En los descansos, en los intermedios entre clases, siempre el jovencito notó que un grupo de niños lo rodeaba. Lo hacían como medio de protección, para evitar algunas sotanas mojadas y capas pluviales con las que se llevan al Santísimo al altar.
No me quiero imaginar el sacrificio que un sacerdote tiene que hacer al ver tanta hermosura suelta, tantos niños, niñas, perros y gatos deambulando libres por las calles. En esta tierra donde las mujeres y los hombres abundan como los colores de arco iris, no me imagino a un curita o monja de parroquia resistiéndose a sentir unos labios rojos recorriendo el cuerpo.
Como será el sacrificio que una vez, en confesión, el finado Padre Estrada, que aseguro se acostaba con una monjita que lo cuido hasta su muerte, me preguntó: “Mijito, y usted se toca la colita?”. Hágame esa.
Para nadie es un secreto que existen sacerdotes limpios por dentro y por fuera, que cada día realizan el esfuerzo por dedicarse de la manera más humana a su proyecto de evangelización.

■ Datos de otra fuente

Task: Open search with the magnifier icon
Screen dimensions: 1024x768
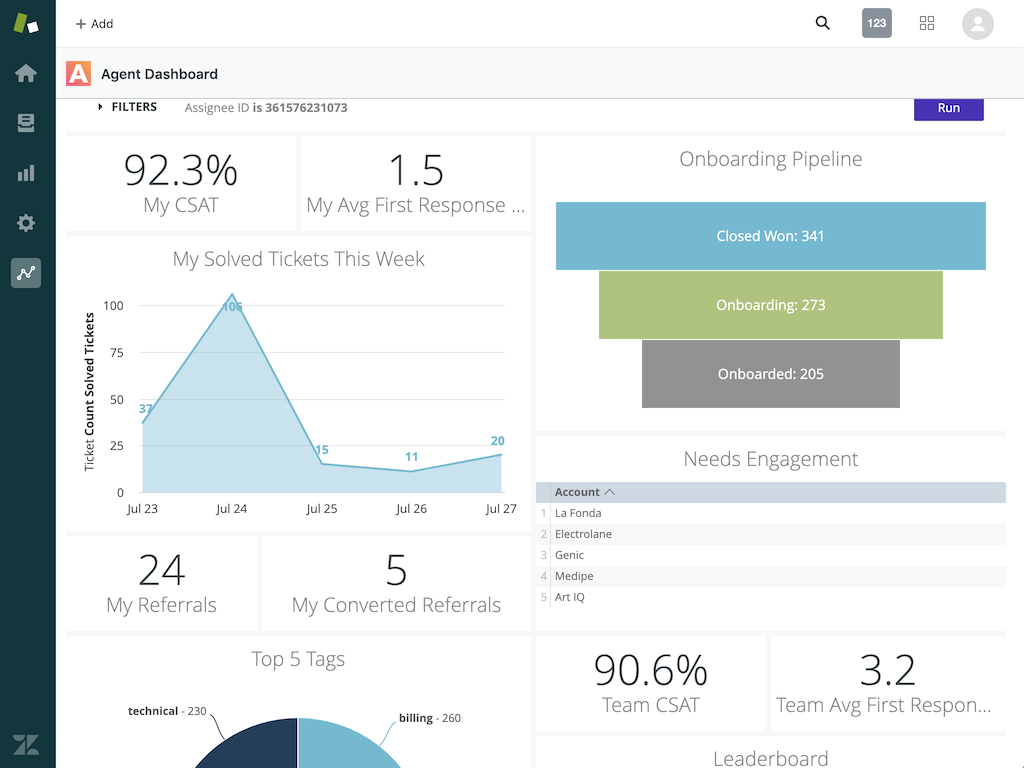Action: tap(822, 22)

Ese sacrificio tiene que ser apoyado sin restricciones por la Institución que orienta el viejo Bene. Hay que apoyarlos para que tengan una vida pulcra, pero normal. No pidan milagros por favor.
Antes de enredar el debate con propuestas inalcanzables como la castración química, hay que castigar a los abusadores por su delito y exigirle a la Iglesia se sacuda para que evolucione y permita las relaciones conyugales de sus ministros para que no siga pecando por indiferencia. Los curas, monjas y seminaristas son personas comunes y corrientes que necesitan además, la oportunidad de sentir el calor de otro en la intimidad, en la cama. Por qué censurarlos. Ellos también tienen derecho a tener el placer de sentir un orgasmo ante la mirada de Dios.